**Task details**
Count the rows below that contain the word "Image", and reply with that number only.

**Working data**

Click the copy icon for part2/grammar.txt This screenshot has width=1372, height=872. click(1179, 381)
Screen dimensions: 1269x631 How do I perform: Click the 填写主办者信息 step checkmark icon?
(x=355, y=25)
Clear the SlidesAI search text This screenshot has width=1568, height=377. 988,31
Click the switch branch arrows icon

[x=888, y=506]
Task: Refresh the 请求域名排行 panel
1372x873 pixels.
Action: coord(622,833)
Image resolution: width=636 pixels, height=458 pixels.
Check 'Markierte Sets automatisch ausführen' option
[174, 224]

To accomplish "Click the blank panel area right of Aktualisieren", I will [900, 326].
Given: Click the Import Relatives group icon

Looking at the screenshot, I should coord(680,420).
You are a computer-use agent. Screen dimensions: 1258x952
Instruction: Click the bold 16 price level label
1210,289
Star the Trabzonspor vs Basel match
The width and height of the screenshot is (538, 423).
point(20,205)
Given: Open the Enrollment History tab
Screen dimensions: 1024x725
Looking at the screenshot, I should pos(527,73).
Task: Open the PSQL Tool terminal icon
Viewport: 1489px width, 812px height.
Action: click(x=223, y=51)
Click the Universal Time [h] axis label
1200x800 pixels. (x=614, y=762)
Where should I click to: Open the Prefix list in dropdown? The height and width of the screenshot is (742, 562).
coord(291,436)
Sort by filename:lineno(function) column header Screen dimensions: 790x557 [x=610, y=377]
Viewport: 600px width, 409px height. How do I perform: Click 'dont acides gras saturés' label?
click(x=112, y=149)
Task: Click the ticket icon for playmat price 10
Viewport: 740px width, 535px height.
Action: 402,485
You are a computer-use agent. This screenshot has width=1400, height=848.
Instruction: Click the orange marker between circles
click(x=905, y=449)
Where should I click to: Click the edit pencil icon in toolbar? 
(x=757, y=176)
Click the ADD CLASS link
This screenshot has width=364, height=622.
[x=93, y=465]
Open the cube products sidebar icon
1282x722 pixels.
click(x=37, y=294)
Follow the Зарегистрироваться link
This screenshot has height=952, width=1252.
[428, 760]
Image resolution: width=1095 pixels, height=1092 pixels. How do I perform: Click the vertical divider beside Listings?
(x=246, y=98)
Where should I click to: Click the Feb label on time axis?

**Written response**
2